(Extracted data entries)
•••
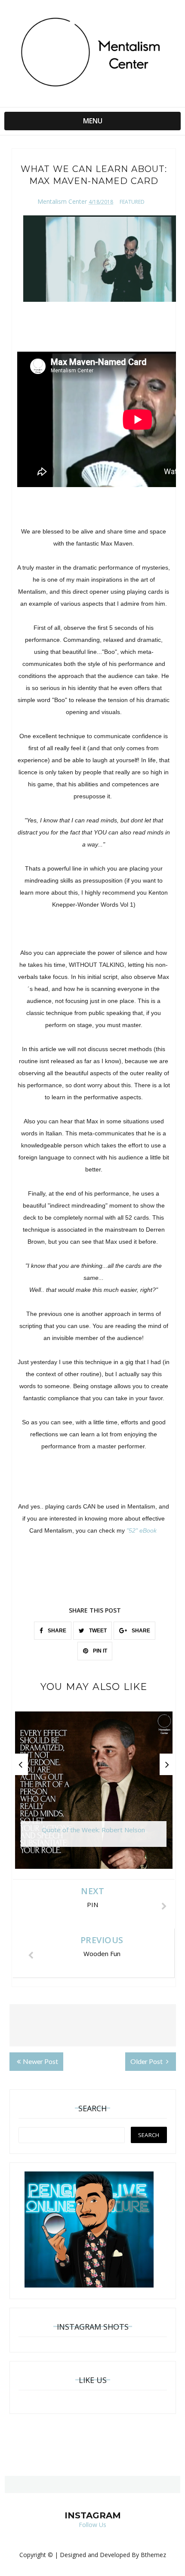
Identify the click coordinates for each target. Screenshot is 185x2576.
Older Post (147, 2061)
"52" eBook (142, 1530)
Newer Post (40, 2061)
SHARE (56, 1631)
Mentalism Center (62, 201)
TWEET (97, 1631)
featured (132, 201)
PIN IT (99, 1651)
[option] (94, 1794)
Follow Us (92, 2525)
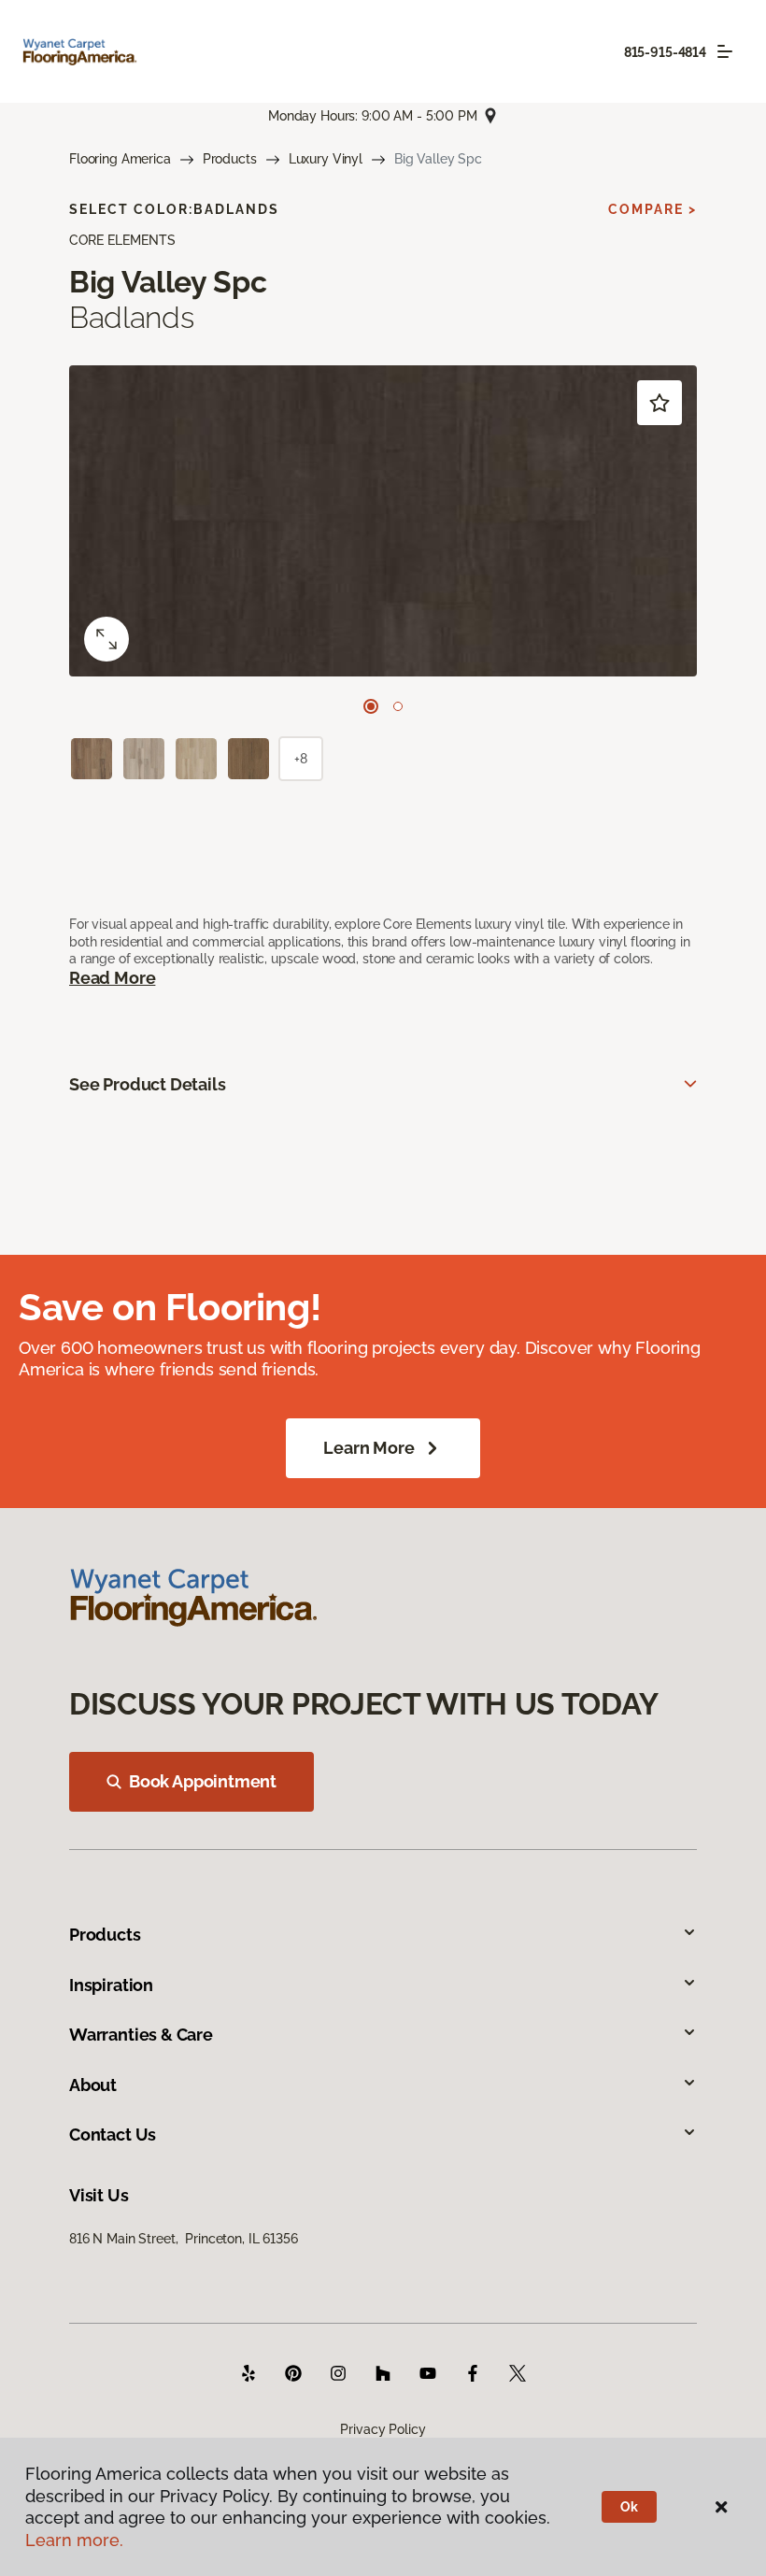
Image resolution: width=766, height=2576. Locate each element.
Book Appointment (203, 1781)
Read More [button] (112, 978)
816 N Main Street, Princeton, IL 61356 (183, 2238)
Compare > (652, 209)
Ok (629, 2506)
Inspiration (111, 1985)
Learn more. (74, 2540)
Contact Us (112, 2134)
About (93, 2085)
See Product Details (147, 1084)
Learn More (368, 1448)
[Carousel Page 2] (398, 706)
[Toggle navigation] (725, 51)
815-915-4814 (665, 52)
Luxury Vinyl (325, 158)
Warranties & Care (141, 2034)
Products (230, 158)
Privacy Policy (382, 2429)
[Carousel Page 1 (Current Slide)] (370, 706)
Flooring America (120, 158)
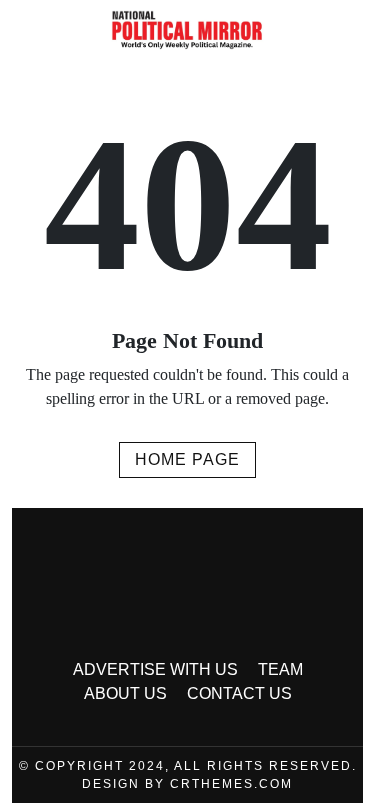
•••
ACTIVITY -
Reproduce verbatim every line starting at the line that holds "Warranties & Care (141, 2034)" and ending with the final line of the data; omit the pictures.

RESPONSE -
Warranties & Care (141, 2034)
Products (230, 158)
Privacy Policy (382, 2429)
[Carousel Page 1 (Current Slide)] (370, 706)
Flooring America (120, 158)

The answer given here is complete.